9c9e720a884e28c6a7f767d291253226
Certificate for Life Membership in the American Colonization Society.

The American Colonization Society, the premier organization advocating for the exportation of slavery to Africa, had a major supporter in Secretary of State Henry Clay in the late 1820s.

Secretary Clay “saw colonization as a responsible middle ground between abolitionism and the defense of slavery as a positive good.” Daniel Walker Howe, What Hath God Wrought: Transformation of America, 1815-1848, 264. For him, it reinforced an active government and evoked the optimism that solutions could be found for any problem. Id.

Like-minded individuals in the American Colonization Society, and in support of colonization, believed that white racism was a given in American society and only by working around that racism could Americans achieve a result akin to emancipation. Id. Secretary Clay hoped that transporting enough blacks to Africa would result in southerners letting go of their fears of insurrection and rebellion. Id.

In the 1820s, the illegal international slave trade was transporting over 59,000 slaves a year across the Atlantic Ocean, mostly to Brazil and Cuba. Id. citing David Brion Davis, “Reconsidering the Colonization Movement,” Intellectual History Newsletter 14 (1992): 13, n. 1. While President John Quincy Adams did not support Secretary Clay’s enthusiasm for colonization, he allowed him to promote the program and continued the modest financial support that President James Monroe had allocated for the program. Daniel Walker Howe, What Hath God Wrought: Transformation of America, 1815-1848, 264.

Much of this came shortly after the states had begun taking action on the matter. In January 1824, the Ohio state legislature passed a resolution, “proposing colonization linked with gradual emancipation, the whole package to be accomplished at federal expense.” Id. at 265. In the year following that resolution, seven other free states and Delaware had adopted resolutions in their respective legislatures. Id. In response, six southern state legislatures “passed resolutions deploring outside interference with slavery,” as they felt that slavery was a question for the southern white public to deal with, nobody else. Id. at 264-65.

As it became clear “that the New Southwest beyond the Appalachians would absorb” slaves, “masters found it more attractive to sell surplus workers out of state than to pay for their manumission and transport to Africa.” Id. at 265. The southern states began to realize the northern states’ plans of gradual emancipation, and the southern leaders, like George Troup of Georgia and William Smith of South Carolina, harshly denounced any such plans for colonization. Id. citing Richard H. Brown, “The Missouri Crisis, Slavery, and the Politics of Jacksonianism,” South Atlantic Quarterly 65 (1966), 66-67.
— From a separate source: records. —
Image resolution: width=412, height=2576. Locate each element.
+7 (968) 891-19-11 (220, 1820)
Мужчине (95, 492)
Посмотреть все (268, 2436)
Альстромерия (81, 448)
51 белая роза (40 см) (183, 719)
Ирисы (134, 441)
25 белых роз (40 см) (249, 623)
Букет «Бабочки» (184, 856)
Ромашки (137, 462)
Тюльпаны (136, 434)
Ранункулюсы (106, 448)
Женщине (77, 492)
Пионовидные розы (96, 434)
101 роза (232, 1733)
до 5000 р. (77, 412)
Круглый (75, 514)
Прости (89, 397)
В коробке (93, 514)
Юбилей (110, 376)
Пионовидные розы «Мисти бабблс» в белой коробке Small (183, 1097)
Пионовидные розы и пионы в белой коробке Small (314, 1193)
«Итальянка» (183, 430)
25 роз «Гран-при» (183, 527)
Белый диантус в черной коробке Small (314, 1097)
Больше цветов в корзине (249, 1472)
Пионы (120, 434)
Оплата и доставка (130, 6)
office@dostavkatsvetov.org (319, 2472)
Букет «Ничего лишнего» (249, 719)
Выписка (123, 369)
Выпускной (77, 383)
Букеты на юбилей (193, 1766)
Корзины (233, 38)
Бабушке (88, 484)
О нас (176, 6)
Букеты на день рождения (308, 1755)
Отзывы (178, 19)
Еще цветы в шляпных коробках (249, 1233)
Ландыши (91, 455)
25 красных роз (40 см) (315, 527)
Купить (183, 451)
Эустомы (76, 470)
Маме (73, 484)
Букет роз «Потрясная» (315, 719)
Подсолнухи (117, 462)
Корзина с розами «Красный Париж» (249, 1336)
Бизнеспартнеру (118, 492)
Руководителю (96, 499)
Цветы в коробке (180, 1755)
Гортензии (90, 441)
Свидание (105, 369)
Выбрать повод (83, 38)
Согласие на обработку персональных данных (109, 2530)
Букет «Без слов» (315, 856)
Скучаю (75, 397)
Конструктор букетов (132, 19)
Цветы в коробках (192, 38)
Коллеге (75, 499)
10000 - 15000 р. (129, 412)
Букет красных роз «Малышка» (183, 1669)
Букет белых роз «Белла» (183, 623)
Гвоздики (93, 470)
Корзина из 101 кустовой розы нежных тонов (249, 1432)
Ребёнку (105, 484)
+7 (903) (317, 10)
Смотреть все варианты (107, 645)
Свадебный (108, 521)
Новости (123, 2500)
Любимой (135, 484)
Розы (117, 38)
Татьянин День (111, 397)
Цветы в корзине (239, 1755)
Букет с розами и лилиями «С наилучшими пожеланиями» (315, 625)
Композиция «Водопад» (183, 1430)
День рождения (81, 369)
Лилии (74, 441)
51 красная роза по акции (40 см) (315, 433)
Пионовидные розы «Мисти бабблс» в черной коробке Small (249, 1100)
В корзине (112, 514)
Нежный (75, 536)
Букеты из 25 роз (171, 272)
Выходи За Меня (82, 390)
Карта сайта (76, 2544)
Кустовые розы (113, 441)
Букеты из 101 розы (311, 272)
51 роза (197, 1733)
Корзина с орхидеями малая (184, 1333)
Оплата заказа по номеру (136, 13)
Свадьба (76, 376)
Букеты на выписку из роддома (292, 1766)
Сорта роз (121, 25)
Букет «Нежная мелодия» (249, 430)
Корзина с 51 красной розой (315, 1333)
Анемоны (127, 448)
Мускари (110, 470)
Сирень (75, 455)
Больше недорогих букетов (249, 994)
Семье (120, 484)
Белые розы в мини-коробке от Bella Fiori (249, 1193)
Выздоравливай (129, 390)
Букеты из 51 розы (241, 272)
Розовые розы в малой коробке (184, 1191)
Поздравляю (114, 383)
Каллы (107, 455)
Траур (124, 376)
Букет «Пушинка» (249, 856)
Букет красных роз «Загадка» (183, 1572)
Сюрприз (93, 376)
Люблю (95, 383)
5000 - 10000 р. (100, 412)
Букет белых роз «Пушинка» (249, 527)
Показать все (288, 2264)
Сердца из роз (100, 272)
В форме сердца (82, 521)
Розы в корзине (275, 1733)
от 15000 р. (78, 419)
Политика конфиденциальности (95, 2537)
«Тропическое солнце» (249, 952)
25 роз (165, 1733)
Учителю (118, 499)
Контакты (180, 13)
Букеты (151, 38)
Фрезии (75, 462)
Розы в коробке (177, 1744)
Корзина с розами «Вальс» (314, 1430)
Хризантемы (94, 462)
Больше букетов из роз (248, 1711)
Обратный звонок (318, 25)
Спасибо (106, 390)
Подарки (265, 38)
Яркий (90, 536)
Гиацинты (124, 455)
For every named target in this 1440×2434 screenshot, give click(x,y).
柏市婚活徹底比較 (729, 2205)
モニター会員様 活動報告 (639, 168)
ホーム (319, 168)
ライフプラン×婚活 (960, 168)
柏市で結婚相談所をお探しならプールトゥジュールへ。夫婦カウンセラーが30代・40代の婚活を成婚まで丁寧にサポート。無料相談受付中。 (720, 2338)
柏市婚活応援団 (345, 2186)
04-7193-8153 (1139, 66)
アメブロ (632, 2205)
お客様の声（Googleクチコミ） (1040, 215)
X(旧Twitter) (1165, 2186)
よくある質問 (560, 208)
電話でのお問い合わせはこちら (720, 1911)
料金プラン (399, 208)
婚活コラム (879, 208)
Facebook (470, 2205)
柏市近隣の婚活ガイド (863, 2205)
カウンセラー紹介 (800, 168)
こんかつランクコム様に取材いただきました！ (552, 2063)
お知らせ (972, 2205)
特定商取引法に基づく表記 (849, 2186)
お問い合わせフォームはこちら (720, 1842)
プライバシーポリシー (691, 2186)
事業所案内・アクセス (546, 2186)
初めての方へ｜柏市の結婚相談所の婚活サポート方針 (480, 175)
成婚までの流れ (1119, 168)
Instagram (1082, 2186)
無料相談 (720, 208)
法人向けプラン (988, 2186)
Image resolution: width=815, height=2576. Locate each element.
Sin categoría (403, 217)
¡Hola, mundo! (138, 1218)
Ultimately, southerners and blacks themselves would impede the objective of the American Colonization Society and advocates of colonization. Many blacks moved to Canada, as slavery had been ended in the colonies of British North America. One escaped slave, Joseph Taper, settled in Ontario in 1839, writing to his former master the following letter:

“Dear Sir,

I now take this opportunity to inform you that I am in a land of liberty, in good health . . . . Since I have been in the Queens dominions I have been well contented, Yes well contented for Sure, man is as God intended he should be. That is, all are born free & equal. This is a wholesome law, not like the Southern laws which puts man made in the image of God, on level with brutes . . . .

We have good schools, & all the colored population supplied with schools. My boy Edward who will be six years until January, is now reading, & I intend keeping him at school until he comes a good scholar . . . .

My wife and self are sitting by a good comfortable fire happy, knowing that there are none to molest [us] or make [us] afraid. God save Queen Victoria.” Quoted in John Hope Franklin and Loren Schweninger, Runaway Slaves (New York, 1999), 294-95.

With all of the work that the federal and state governments had done to work toward a gradual emancipation through colonization, it was a failed program as the decades approached mid-century. At least some portion of blacks simply left America for Canada, as it was an easily accessible, freer society at that time.

In some ways, the concept of colonization seemed a naive attempt to emancipate American slaves. However, it captures the dilemma that Americans faced if they wished to progress as a free, equal society. While Canada had shed the burden of slavery, America was still grappling with how to begin curbing the existence of slavery. Southerners were only digging their heels in further, to ensure that their way of life and economic structure were not eroded and certainly not eliminated.

America, despite the good faith efforts of some, was running out of options for dealing with the issue of slavery in a non-confrontational, effective way. As colonization was being crossed off the list of efforts, conflict was beginning to feel more inevitable than ever before.